### Veri kümesi satırları ###

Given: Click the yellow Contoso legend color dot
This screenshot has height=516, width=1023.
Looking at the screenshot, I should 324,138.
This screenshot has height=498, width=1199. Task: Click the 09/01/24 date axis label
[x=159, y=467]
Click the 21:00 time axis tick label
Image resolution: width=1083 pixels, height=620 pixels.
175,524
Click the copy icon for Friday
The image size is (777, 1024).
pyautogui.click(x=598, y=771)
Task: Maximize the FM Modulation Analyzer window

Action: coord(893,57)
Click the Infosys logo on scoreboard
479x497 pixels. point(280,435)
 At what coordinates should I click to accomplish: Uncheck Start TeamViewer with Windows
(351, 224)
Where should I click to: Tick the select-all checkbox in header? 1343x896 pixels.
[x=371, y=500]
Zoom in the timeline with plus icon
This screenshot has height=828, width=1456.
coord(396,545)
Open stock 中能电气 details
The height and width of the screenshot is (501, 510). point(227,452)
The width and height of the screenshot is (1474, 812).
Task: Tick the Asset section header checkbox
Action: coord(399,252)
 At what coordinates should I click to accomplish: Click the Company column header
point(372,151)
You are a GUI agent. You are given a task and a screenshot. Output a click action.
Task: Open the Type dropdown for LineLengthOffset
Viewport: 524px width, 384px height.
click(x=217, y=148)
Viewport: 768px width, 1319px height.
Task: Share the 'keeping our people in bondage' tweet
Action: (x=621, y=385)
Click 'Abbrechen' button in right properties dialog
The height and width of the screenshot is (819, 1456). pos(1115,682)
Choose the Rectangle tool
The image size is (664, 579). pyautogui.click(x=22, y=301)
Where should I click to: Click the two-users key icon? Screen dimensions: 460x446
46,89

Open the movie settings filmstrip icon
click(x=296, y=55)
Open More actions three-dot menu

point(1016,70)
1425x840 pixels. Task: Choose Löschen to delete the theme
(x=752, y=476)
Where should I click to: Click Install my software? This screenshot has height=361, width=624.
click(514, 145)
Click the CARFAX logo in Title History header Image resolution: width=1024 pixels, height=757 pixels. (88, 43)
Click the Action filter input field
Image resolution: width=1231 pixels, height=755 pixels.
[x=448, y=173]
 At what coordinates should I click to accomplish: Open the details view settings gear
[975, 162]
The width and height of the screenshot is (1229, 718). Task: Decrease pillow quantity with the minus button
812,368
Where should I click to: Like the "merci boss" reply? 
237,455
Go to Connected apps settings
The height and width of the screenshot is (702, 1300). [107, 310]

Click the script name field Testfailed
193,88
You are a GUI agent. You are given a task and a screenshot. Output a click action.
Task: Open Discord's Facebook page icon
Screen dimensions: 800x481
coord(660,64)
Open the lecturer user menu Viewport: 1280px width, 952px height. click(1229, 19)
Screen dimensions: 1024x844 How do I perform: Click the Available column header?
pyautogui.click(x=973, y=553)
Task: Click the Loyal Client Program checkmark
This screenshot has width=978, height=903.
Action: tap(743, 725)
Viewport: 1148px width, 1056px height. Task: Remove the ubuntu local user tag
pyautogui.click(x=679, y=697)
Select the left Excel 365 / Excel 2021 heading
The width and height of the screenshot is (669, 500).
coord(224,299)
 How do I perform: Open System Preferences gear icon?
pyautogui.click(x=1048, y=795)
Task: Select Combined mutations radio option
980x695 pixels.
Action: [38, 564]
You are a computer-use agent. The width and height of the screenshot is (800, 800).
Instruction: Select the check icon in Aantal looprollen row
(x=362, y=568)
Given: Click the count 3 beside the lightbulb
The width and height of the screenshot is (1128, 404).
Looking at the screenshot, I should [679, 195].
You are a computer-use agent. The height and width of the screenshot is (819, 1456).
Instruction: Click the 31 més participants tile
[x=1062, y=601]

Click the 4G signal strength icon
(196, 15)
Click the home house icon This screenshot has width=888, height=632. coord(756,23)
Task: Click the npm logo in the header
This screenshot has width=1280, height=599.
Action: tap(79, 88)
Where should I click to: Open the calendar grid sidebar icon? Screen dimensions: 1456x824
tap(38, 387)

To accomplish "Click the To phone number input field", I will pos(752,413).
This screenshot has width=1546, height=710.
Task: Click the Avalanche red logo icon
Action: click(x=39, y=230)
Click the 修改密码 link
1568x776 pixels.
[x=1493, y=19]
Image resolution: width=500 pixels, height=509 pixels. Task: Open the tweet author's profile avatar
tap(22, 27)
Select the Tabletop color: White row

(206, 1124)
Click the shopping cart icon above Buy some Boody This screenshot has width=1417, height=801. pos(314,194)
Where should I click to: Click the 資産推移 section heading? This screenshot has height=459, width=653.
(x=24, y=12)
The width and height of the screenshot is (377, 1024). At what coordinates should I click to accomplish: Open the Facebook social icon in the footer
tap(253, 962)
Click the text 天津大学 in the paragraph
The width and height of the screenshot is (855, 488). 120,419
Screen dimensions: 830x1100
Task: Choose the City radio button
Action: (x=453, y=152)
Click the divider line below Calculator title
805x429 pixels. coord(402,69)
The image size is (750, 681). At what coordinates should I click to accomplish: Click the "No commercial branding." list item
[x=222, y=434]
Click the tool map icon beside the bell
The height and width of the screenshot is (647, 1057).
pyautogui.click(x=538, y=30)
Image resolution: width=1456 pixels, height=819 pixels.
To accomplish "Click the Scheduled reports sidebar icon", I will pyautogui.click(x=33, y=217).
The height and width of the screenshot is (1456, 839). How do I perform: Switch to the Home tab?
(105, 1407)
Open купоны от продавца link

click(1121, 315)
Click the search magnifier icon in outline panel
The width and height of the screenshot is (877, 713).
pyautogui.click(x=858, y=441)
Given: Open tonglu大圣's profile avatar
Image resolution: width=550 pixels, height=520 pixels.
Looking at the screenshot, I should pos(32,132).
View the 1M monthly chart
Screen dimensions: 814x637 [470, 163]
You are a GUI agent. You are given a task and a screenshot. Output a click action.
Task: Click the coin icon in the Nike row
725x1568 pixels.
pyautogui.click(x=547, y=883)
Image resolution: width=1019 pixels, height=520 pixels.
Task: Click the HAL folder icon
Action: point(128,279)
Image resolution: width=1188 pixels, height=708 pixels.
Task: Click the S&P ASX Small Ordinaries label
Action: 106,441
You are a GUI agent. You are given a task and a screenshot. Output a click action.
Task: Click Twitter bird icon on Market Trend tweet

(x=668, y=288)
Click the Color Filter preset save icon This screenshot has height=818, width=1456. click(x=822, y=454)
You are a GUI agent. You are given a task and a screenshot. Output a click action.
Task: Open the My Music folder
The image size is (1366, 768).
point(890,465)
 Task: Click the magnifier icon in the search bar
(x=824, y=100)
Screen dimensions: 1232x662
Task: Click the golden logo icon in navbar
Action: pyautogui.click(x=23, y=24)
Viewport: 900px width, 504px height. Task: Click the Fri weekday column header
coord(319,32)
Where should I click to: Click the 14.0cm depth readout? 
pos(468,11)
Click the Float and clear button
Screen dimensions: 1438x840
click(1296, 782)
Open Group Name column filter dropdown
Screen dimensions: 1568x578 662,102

###

Görev — Yukarıdaki satırların hepsini hiçbir değişiklik yapmadan yeniden yazın.

Çözümlü alıştırma —
Given: Click the yellow Contoso legend color dot
This screenshot has height=516, width=1023.
Looking at the screenshot, I should 324,138.
This screenshot has height=498, width=1199. Task: Click the 09/01/24 date axis label
[x=159, y=467]
Click the 21:00 time axis tick label
Image resolution: width=1083 pixels, height=620 pixels.
175,524
Click the copy icon for Friday
The image size is (777, 1024).
pyautogui.click(x=598, y=771)
Task: Maximize the FM Modulation Analyzer window

Action: coord(893,57)
Click the Infosys logo on scoreboard
479x497 pixels. point(280,435)
 At what coordinates should I click to accomplish: Uncheck Start TeamViewer with Windows
(351, 224)
Where should I click to: Tick the select-all checkbox in header? 1343x896 pixels.
[x=371, y=500]
Zoom in the timeline with plus icon
This screenshot has height=828, width=1456.
coord(396,545)
Open stock 中能电气 details
The height and width of the screenshot is (501, 510). point(227,452)
The width and height of the screenshot is (1474, 812).
Task: Tick the Asset section header checkbox
Action: coord(399,252)
 At what coordinates should I click to accomplish: Click the Company column header
point(372,151)
You are a GUI agent. You are given a task and a screenshot. Output a click action.
Task: Open the Type dropdown for LineLengthOffset
Viewport: 524px width, 384px height.
click(x=217, y=148)
Viewport: 768px width, 1319px height.
Task: Share the 'keeping our people in bondage' tweet
Action: (x=621, y=385)
Click 'Abbrechen' button in right properties dialog
The height and width of the screenshot is (819, 1456). pos(1115,682)
Choose the Rectangle tool
The image size is (664, 579). pyautogui.click(x=22, y=301)
Where should I click to: Click the two-users key icon? Screen dimensions: 460x446
46,89

Open the movie settings filmstrip icon
click(x=296, y=55)
Open More actions three-dot menu

point(1016,70)
1425x840 pixels. Task: Choose Löschen to delete the theme
(x=752, y=476)
Where should I click to: Click Install my software? This screenshot has height=361, width=624.
click(514, 145)
Click the CARFAX logo in Title History header Image resolution: width=1024 pixels, height=757 pixels. (88, 43)
Click the Action filter input field
Image resolution: width=1231 pixels, height=755 pixels.
[x=448, y=173]
 At what coordinates should I click to accomplish: Open the details view settings gear
[975, 162]
The width and height of the screenshot is (1229, 718). Task: Decrease pillow quantity with the minus button
812,368
Where should I click to: Like the "merci boss" reply? 
237,455
Go to Connected apps settings
The height and width of the screenshot is (702, 1300). [107, 310]

Click the script name field Testfailed
193,88
You are a GUI agent. You are given a task and a screenshot. Output a click action.
Task: Open Discord's Facebook page icon
Screen dimensions: 800x481
coord(660,64)
Open the lecturer user menu Viewport: 1280px width, 952px height. click(1229, 19)
Screen dimensions: 1024x844 How do I perform: Click the Available column header?
pyautogui.click(x=973, y=553)
Task: Click the Loyal Client Program checkmark
This screenshot has width=978, height=903.
Action: tap(743, 725)
Viewport: 1148px width, 1056px height. Task: Remove the ubuntu local user tag
pyautogui.click(x=679, y=697)
Select the left Excel 365 / Excel 2021 heading
The width and height of the screenshot is (669, 500).
coord(224,299)
 How do I perform: Open System Preferences gear icon?
pyautogui.click(x=1048, y=795)
Task: Select Combined mutations radio option
980x695 pixels.
Action: [38, 564]
You are a computer-use agent. The width and height of the screenshot is (800, 800).
Instruction: Select the check icon in Aantal looprollen row
(x=362, y=568)
Given: Click the count 3 beside the lightbulb
The width and height of the screenshot is (1128, 404).
Looking at the screenshot, I should [679, 195].
You are a computer-use agent. The height and width of the screenshot is (819, 1456).
Instruction: Click the 31 més participants tile
[x=1062, y=601]

Click the 4G signal strength icon
(196, 15)
Click the home house icon This screenshot has width=888, height=632. coord(756,23)
Task: Click the npm logo in the header
This screenshot has width=1280, height=599.
Action: tap(79, 88)
Where should I click to: Open the calendar grid sidebar icon? Screen dimensions: 1456x824
tap(38, 387)

To accomplish "Click the To phone number input field", I will pos(752,413).
This screenshot has width=1546, height=710.
Task: Click the Avalanche red logo icon
Action: click(x=39, y=230)
Click the 修改密码 link
1568x776 pixels.
[x=1493, y=19]
Image resolution: width=500 pixels, height=509 pixels. Task: Open the tweet author's profile avatar
tap(22, 27)
Select the Tabletop color: White row

(206, 1124)
Click the shopping cart icon above Buy some Boody This screenshot has width=1417, height=801. pos(314,194)
Where should I click to: Click the 資産推移 section heading? This screenshot has height=459, width=653.
(x=24, y=12)
The width and height of the screenshot is (377, 1024). At what coordinates should I click to accomplish: Open the Facebook social icon in the footer
tap(253, 962)
Click the text 天津大学 in the paragraph
The width and height of the screenshot is (855, 488). 120,419
Screen dimensions: 830x1100
Task: Choose the City radio button
Action: (x=453, y=152)
Click the divider line below Calculator title
805x429 pixels. coord(402,69)
The image size is (750, 681). At what coordinates should I click to accomplish: Click the "No commercial branding." list item
[x=222, y=434]
Click the tool map icon beside the bell
The height and width of the screenshot is (647, 1057).
pyautogui.click(x=538, y=30)
Image resolution: width=1456 pixels, height=819 pixels.
To accomplish "Click the Scheduled reports sidebar icon", I will pyautogui.click(x=33, y=217).
The height and width of the screenshot is (1456, 839). How do I perform: Switch to the Home tab?
(105, 1407)
Open купоны от продавца link

click(1121, 315)
Click the search magnifier icon in outline panel
The width and height of the screenshot is (877, 713).
pyautogui.click(x=858, y=441)
Given: Open tonglu大圣's profile avatar
Image resolution: width=550 pixels, height=520 pixels.
Looking at the screenshot, I should pos(32,132).
View the 1M monthly chart
Screen dimensions: 814x637 [470, 163]
You are a GUI agent. You are given a task and a screenshot. Output a click action.
Task: Click the coin icon in the Nike row
725x1568 pixels.
pyautogui.click(x=547, y=883)
Image resolution: width=1019 pixels, height=520 pixels.
Task: Click the HAL folder icon
Action: point(128,279)
Image resolution: width=1188 pixels, height=708 pixels.
Task: Click the S&P ASX Small Ordinaries label
Action: 106,441
You are a GUI agent. You are given a task and a screenshot. Output a click action.
Task: Click Twitter bird icon on Market Trend tweet

(x=668, y=288)
Click the Color Filter preset save icon This screenshot has height=818, width=1456. click(x=822, y=454)
You are a GUI agent. You are given a task and a screenshot. Output a click action.
Task: Open the My Music folder
The image size is (1366, 768).
point(890,465)
 Task: Click the magnifier icon in the search bar
(x=824, y=100)
Screen dimensions: 1232x662
Task: Click the golden logo icon in navbar
Action: pyautogui.click(x=23, y=24)
Viewport: 900px width, 504px height. Task: Click the Fri weekday column header
coord(319,32)
Where should I click to: Click the 14.0cm depth readout? 
pos(468,11)
Click the Float and clear button
Screen dimensions: 1438x840
click(1296, 782)
Open Group Name column filter dropdown
Screen dimensions: 1568x578 662,102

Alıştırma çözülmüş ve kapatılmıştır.